En materia de seguridad y justicia, la situación es más grave. La transformación de la PGR en Fiscalía General de la República y la creación de fiscalías autónomas estatales aspiraban a romper la subordinación al Ejecutivo, profesionalizando la investigación penal. Pero en los hechos, la autonomía no eliminó la captura política: la desplazó. Algunas fiscalías quedaron en manos de grupos locales de poder por largos periodos, incluso más allá de los sexenios, con incentivos para proteger intereses criminales o políticos antes que los derechos de las víctimas.
Los casos históricos de Guanajuato y Morelos fueron emblemas de esa disfuncionalidad. Fiscalías supuestamente autónomas que fueron incapaces de contener la violencia y la corrupción. En Guanajuato, la autonomía se tradujo en el gobierno anterior, en un blindaje personalista en medio de una crisis de homicidios dolosos sin precedentes; en Morelos, se permitió el enquistamiento de intereses particulares que bloquearon cualquier intento de renovación institucional. No respondieron en su momento, ni al gobernador, ni al Congreso, ni a la sociedad. Fueron instituciones que confundieron independencia con aislamiento, y libertad operativa con ausencia de controles. Lo que debió ser una herramienta del Estado se volvió guarida de poder personal. Por ello se debe repensar la continuidad de ese modelo institucional.
En otros sectores ocurre lo mismo: se defendió la autonomía del IFT y la Cofece como si se tratara de la soberanía misma de la nación, cuando en realidad gran parte de sus decisiones han favorecido modelos de mercado que benefician a los grandes actores privados, no a los consumidores ni al desarrollo tecnológico nacional. El Inai —concebido para proteger al ciudadano frente al poder— terminó por imponer al Estado cargas administrativas excesivas mientras ignoraba a poderes fácticos no gubernamentales que también lesionan derechos. La autonomía mal entendida produce élites burocráticas sin control político y sin responsabilidad social.
El debate de fondo no es si deben existir organismos autónomos. La cuestión democrática es: ¿autonomía para quién, para qué y bajo qué controles? La experiencia comparada enseña que la autonomía solo funciona cuando se equilibra con una supervisión democrática robusta, con transparencia radical de sus procesos internos, con evaluación periódica de resultados y con límites temporales a nombramientos que impidan el enquistamiento de intereses privados.
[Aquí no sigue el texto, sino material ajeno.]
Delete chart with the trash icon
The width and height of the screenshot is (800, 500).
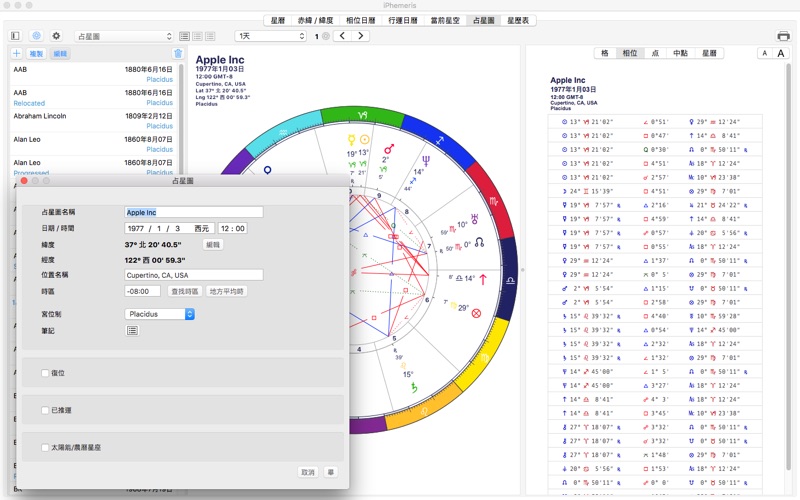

En México, la autonomía se adoptó bajo el paradigma de la “desconfianza al Estado”, lo que fragmentó la capacidad institucional pública y permitió que determinados órganos se convirtieran en micro-Estados dentro del Estado. Autonomías sin contrapesos son, en realidad, soberanías privadas.
Hoy hay que afirmar la autonomía como protección técnica, pero devolver a la nación toda la rectoría de sus áreas estratégicas: la seguridad, la transparencia, la competencia económica y los procesos electorales no pueden estar al servicio de cotos burocráticos. La responsabilidad pública no desaparece por decreto; se transforma en una obligación aún mayor.
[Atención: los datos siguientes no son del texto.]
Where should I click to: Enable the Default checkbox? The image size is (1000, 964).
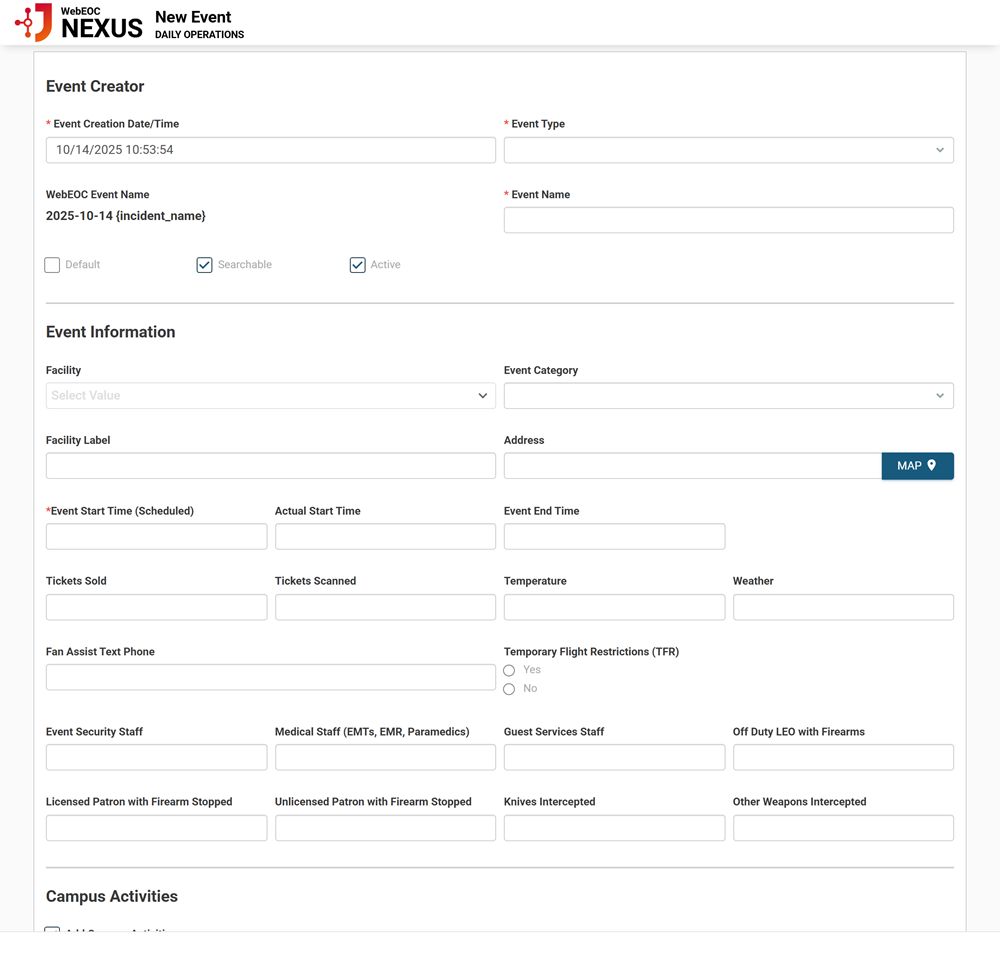pyautogui.click(x=51, y=264)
La autonomía constitucional fue concebida como motor de democratización. Para que lo siga siendo, debe recuperar su esencia: servir al pueblo, fortalecer la República y garantizar que ninguna decisión pública escape, bajo ningún pretexto, a la rendición de cuentas. Solo así, la autonomía dejará de ser coartada de intereses ajenos a México y recuperará su sentido como pilar de un Estado verdaderamente democrático.